DOCUMENT SECTION
☆ ☆ ☆
Epidemiology Flashcards
What is Odds Ratio?
Ratio of odds of exposure in the diseased group to odds of exposure in the control group (ad/bc from 2x2 contingency table).
What is Relative Risk?
Proportion of the absolute risk of disease in exposed group [a/(a+b) in 2x2 table] to the absolute risk of disease in unexposed group [c/(c+d) in 2x2 table] aka incidence of disease in exposed/incidence of disease in unexposed group.
What is Attributable Risk (aka Attributable Risk Difference)?
Attributable Risk is the difference between the risk of disease in exposed group and risk of disease in unexposed group (a/(a+b) minus c/(c+d) from 2x2 contingency table).
What is incidence of a disease?
The occurrence of new cases of a disease in a population during a specified time period
What is prevalence of a disease?
The total number of existing cases [new + old] of a disease in a population at a specific time point [day or time; aka Point Prevalence] or during a specified time period [month or year; aka Period Prevalence]
What are 2 main types of epidemiological studies?
Descriptive and Analytical
What are the 3 essential components studied in descriptive epidemiology?
Time, place, and person/animal
[who, what, when, where]
True or False: Observational studies are always only descriptive?
False; Observational studies can be descriptive and or analytical/experimental
What are 2 types of analytical studies?
Observational and Experimental
What are 2 types of analytical observational studies?
- Cohort
- Case control
Name 2 types of experimental analytical studies?
- Clinical trials
- Community trials or ecological studies.
What are primary determinants of a disease?
Factors which can exert a major effect in inducing a disease (e.g. and infectious agent causing an infectious disease)
What are secondary determinants of a disease?
Predisposing, enabling and or reinforcing factors
What is infectivity of a microorganism?
The ability of a micro-organism to infect, survive and multiply within a host
(No of index cases/no of population at risk)
Pathogenicity of a micro-organism refers to?
The capacity to cause disease; depends on agent properties such as toxin production, tissue damaging enzymes etc.
(number of disease cases/total number infected)
What is virulence of a micro-organism?
Virulence is the ability to produce serious illness or death, indicated by fatality rate.
What is an epidemic curve?
Is a histogram displaying the number of cases [y-axis] of an illness by date of illness onset [x-axis}
What information does an epidemic curve provide?
Outbreak information on pattern of spread, magnitude, outliers, time trend, incubation period of an illness.
What is the threshold level of an epidemic?
The minimum population density required to allow a contact transmitted epidemic to commence
(epidemic occurs when population density is above the threshold level)
Which measure determines the epidemic threshold level?
Basic reproduction number R0; epidemic occurs at R0 > 1
Parasite population will only establish in community if?
R0 > 1
Name 6 epidemiological disease patterns?
sporadic, endemic, hyper-endemic, epidemic, outbreak, and pandemic
What is a sporadic disease pattern?
Disease occurrence at irregular intervals (time and space)
Describe an endemic?
Occurrence of a disease in a defined population at the usual rate, at moderately regular intervals.
☆ ☆ ☆
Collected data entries
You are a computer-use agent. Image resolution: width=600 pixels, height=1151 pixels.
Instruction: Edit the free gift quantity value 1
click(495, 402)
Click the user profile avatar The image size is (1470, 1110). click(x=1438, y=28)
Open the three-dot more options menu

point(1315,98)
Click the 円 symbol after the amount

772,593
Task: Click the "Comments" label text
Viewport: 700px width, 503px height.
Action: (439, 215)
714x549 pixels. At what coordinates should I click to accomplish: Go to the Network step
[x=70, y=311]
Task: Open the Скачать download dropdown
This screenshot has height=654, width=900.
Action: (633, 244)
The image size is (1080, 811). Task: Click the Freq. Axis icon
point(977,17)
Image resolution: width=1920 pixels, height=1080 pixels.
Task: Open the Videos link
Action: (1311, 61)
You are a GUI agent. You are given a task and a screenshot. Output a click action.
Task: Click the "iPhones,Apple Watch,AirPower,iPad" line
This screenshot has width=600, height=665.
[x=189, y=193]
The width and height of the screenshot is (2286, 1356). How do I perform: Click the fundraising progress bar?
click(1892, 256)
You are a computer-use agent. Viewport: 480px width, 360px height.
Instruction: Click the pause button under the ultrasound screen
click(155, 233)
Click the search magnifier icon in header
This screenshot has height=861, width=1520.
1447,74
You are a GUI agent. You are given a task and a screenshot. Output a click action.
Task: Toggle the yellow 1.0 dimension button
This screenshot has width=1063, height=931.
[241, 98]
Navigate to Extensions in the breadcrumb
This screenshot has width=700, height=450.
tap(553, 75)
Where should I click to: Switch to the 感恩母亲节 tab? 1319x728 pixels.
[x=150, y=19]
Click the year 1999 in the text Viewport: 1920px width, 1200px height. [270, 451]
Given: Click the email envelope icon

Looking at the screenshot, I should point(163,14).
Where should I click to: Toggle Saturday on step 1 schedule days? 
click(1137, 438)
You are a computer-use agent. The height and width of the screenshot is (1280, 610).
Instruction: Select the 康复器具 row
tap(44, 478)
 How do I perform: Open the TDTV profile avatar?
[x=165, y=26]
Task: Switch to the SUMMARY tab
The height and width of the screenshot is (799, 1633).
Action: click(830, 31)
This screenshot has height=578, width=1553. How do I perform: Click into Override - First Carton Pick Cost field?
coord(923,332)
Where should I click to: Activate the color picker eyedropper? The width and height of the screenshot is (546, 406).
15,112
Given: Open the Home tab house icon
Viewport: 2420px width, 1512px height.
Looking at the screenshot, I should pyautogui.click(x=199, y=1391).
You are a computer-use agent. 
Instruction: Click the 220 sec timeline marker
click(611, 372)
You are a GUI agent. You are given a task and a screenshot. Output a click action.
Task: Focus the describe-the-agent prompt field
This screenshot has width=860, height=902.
☆ ☆ ☆
QUESTIONS TO ANSWER
1. According to the epidemiology flashcards, at what value of R0 does an epidemic occur?
2. Decide whether each statement below agrees with the epidemiology flashcards, answering yes or no and quoting the words that settle it.
(a) Observational studies are always only descriptive.
(b) Virulence is indicated by fatality rate.
(c) Prevalence counts only new cases of a disease.
3. Quote the epidemiology flashcards between "What are primary" and "population at risk)", inclusive.

SOLUTIONS TO THE PROBLEMS
1. An epidemic occurs at R0 > 1.

2.
(a) No: "False; Observational studies can be descriptive and or analytical/experimental"
(b) Yes: "Virulence is the ability to produce serious illness or death, indicated by fatality rate."
(c) No: "The total number of existing cases [new + old]"

3.
What are primary determinants of a disease?
Factors which can exert a major effect in inducing a disease (e.g. and infectious agent causing an infectious disease)
What are secondary determinants of a disease?
Predisposing, enabling and or reinforcing factors
What is infectivity of a microorganism?
The ability of a micro-organism to infect, survive and multiply within a host
(No of index cases/no of population at risk)